Given records
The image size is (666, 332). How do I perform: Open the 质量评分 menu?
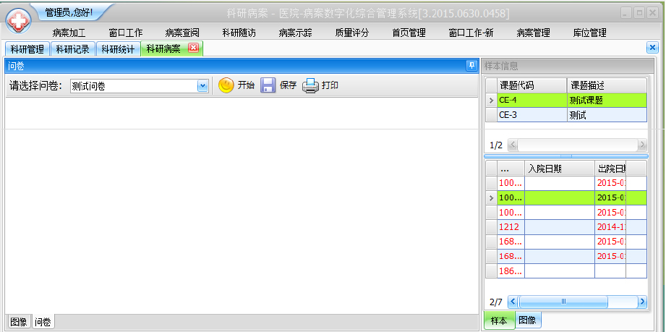click(x=351, y=33)
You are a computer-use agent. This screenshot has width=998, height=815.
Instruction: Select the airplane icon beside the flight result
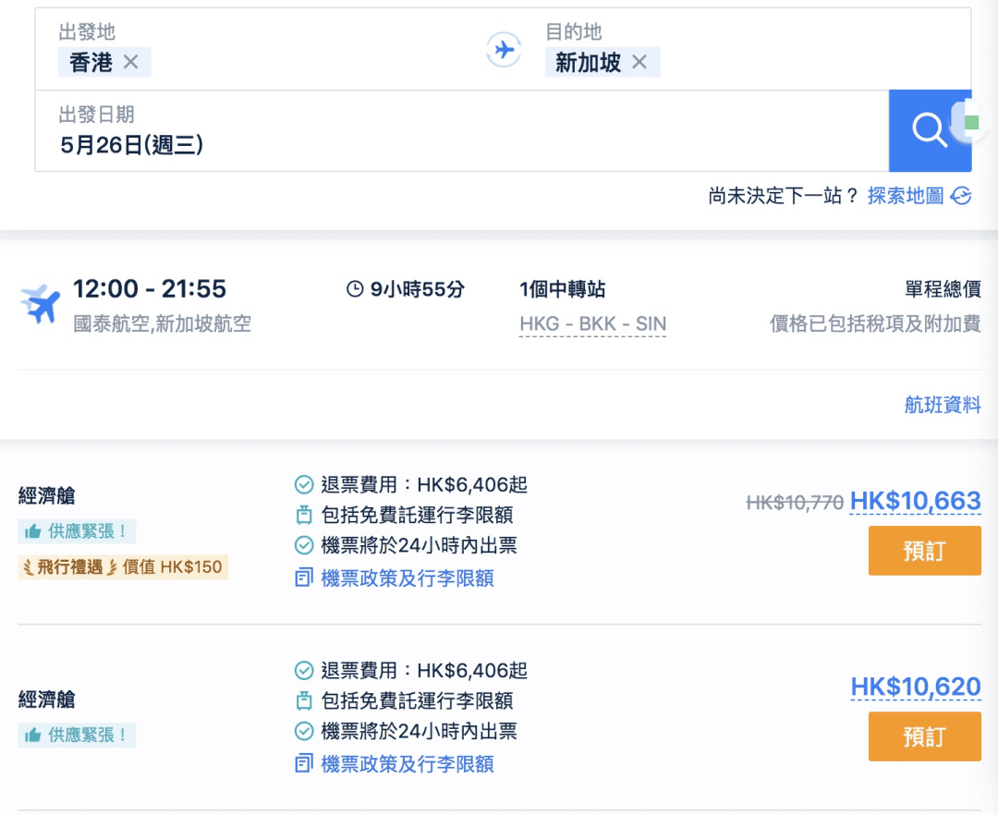pos(39,305)
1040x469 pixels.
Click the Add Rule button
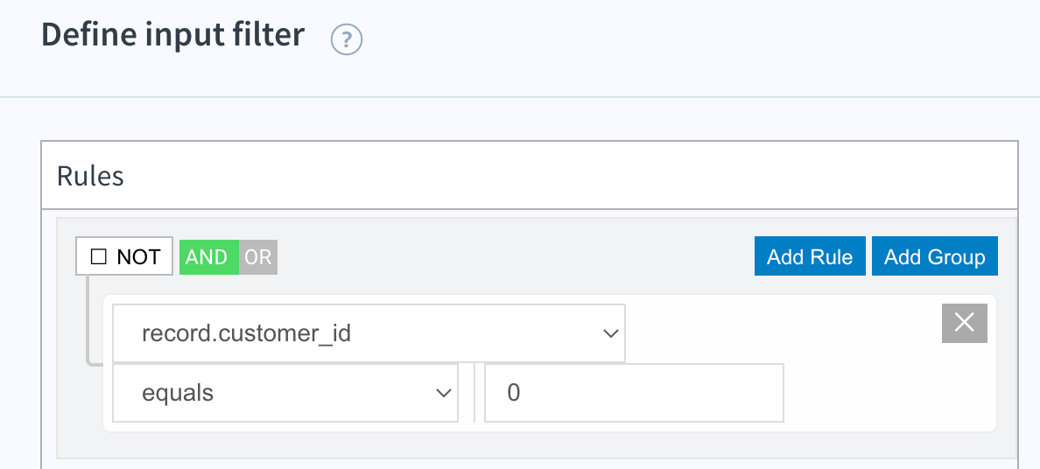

What to work on
Every line above gets copied exactly; none of the pictures do.

Result
The image size is (666, 332). How do I perform: Open the 质量评分 menu?
click(x=351, y=33)
You are a computer-use agent. This screenshot has width=998, height=815.
Instruction: Select the airplane icon beside the flight result
pos(39,305)
1040x469 pixels.
Click the Add Rule button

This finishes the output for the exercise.